Os norte-americanos do Metallica, por exemplo, entre 2000 e 2009 faturaram mais de 220 milhões de dólares em venda de ingressos; Wall (2012), por sua vez, afirma que, ao se incluir a receita da venda dos discos e do material de merchandising, esse valor pode ter chegado a ser três vezes maior, diante do volume de vendas desses itens – influenciado principalmente pelo merchandising, levando em consideração a redução na demanda por compra de álbuns.

Retomando as falas das autoras Juliana Dias (2010) e Maria Eduarda Rocha (2010) sobre o merchandising na arte, e contrapondo-as com as discussões sobre a venda de produtos temáticos de artistas musicais, como os de Iron Maiden e Metallica, a comercialização de

merchandising – a depender, é claro, de cada situação – pode representar uma retomada no

protagonismo do artista ao financiamento de sua obra (diferentemente dos investimentos religiosos, aristocratas ou burgueses). Apesar do Marketing e da Publicidade ainda exercerem uma influência inquestionável no patrocínio (e sua consequente viabilização) de shows e

festivais musicais170 e utilização de cantores enquanto porta-vozes de campanhas171, o

merchandising significa uma fonte de receita livre de pressões de terceiros, financiada

basicamente pelos próprios admiradores dos artistas e com lucro livre para os detentores da obra.

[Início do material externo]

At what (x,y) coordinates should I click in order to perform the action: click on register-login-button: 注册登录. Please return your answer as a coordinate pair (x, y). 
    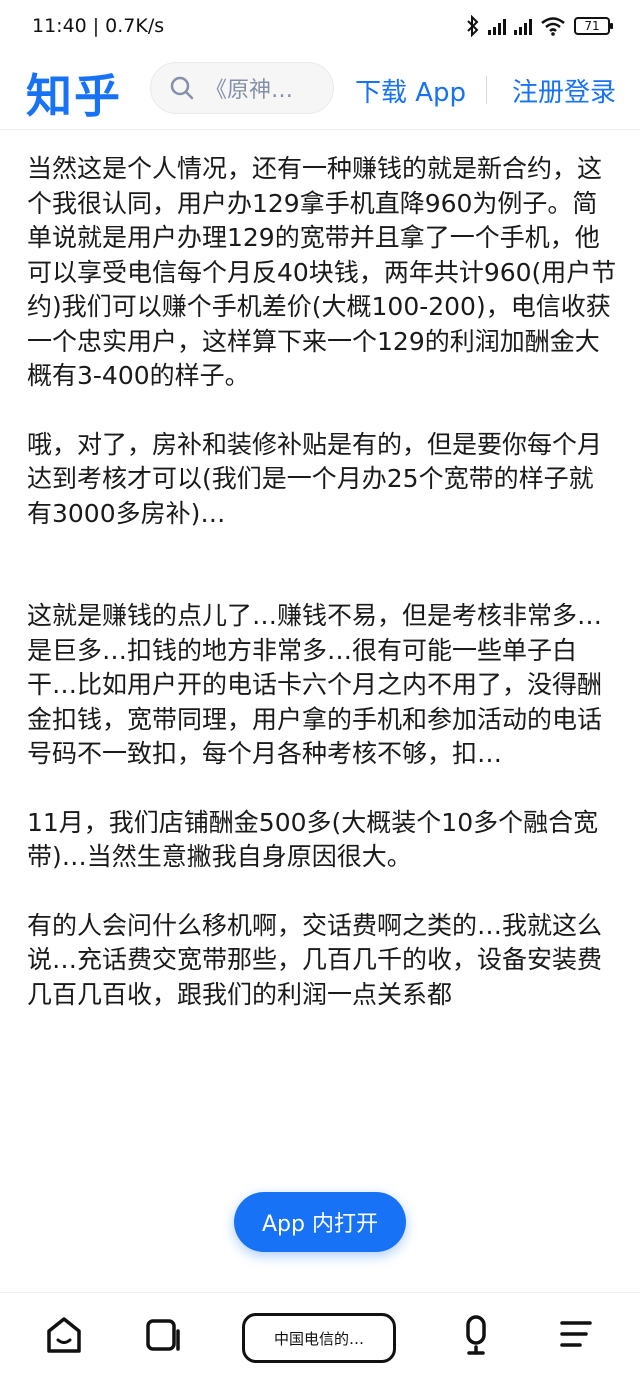
    Looking at the image, I should click on (564, 90).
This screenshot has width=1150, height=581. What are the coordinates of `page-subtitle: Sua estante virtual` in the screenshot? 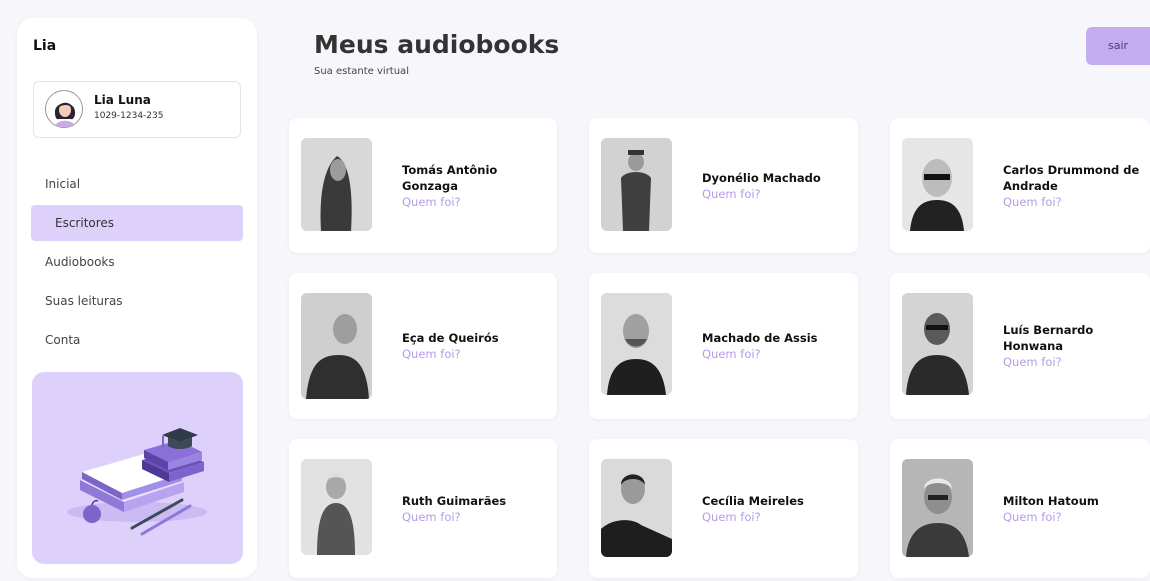 It's located at (362, 72).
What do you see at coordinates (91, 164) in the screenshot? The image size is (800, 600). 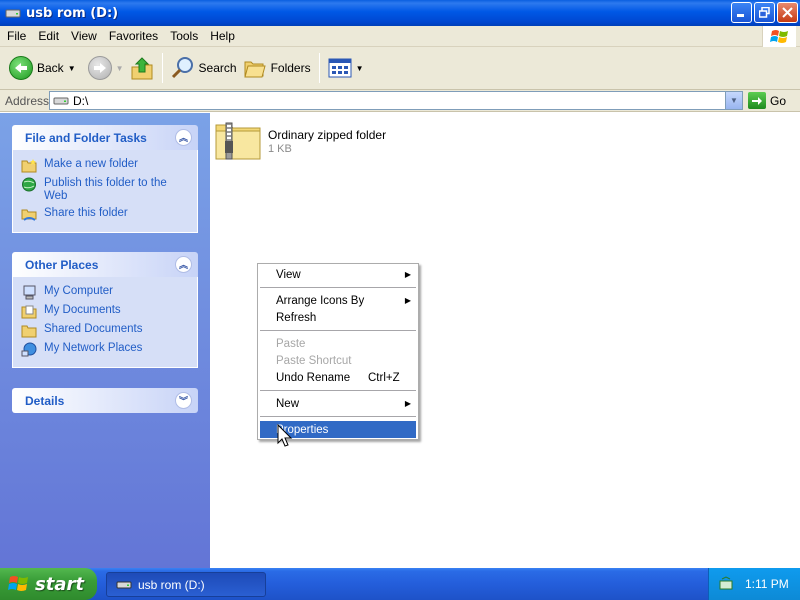 I see `task-label: Make a new folder` at bounding box center [91, 164].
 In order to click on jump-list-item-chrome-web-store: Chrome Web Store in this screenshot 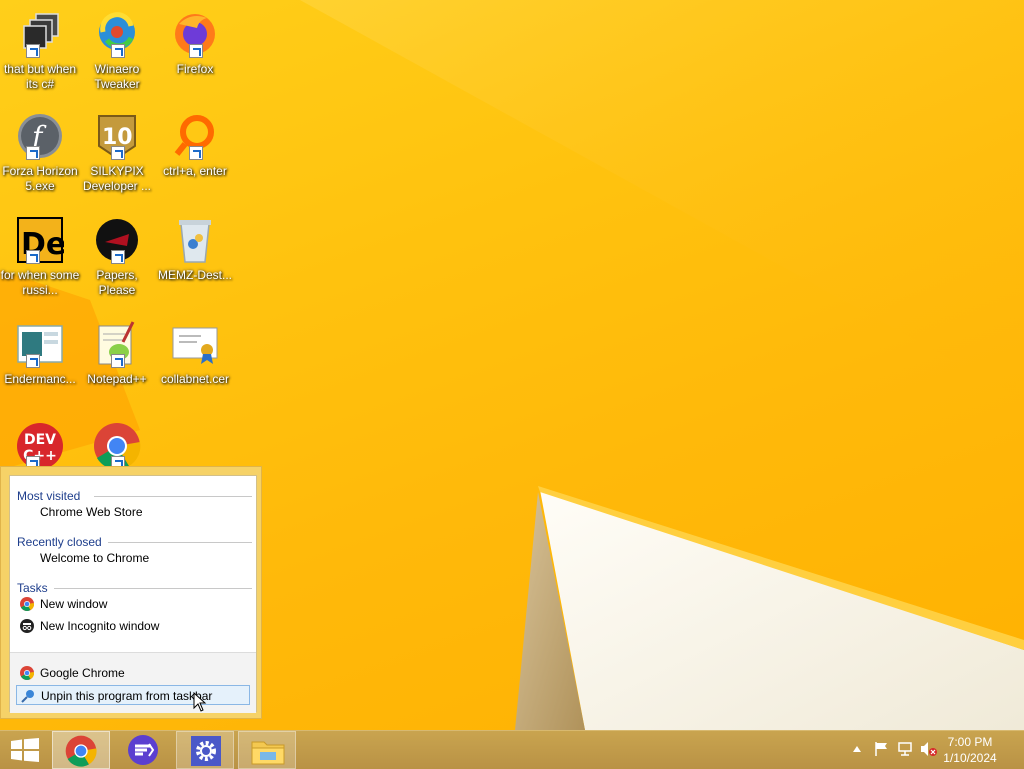, I will do `click(133, 512)`.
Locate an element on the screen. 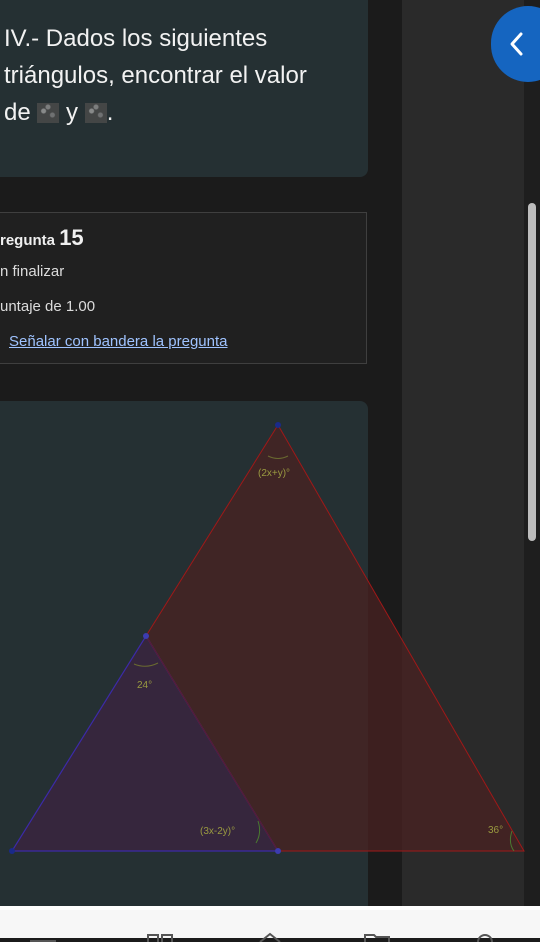  home-icon is located at coordinates (270, 937).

Na fala destacada anteriormente de Salazar (2015), grifamos o trecho em que o autor fala sobre a oferta de seção de fotos e autógrafos após apresentações. Apesar dele não utilizar o termo especificamente, ele se refere ao que o mercado já oferece como meet & greet ou pacotes VIP. Já discutimos no segundo capítulo as possíveis origens, as práticas e as dinâmicas de um produto como esse. Agora, vamos analisá-lo como mais um tipo de produto de

merchandising, que apresenta não apenas características de memorabilia como, também, de

relacionamento. Mais à frente, por meio da discussão sobre os artistas pop latinos e sua peculiar relação com o meet & greet, contraporemos a influência desse produto na difusão de suas obras musicais no Brasil com o que Dias (2010) alerta sobre os perigos da transformação do

merchandising em personagem principal da obra, e não como coadjuvante.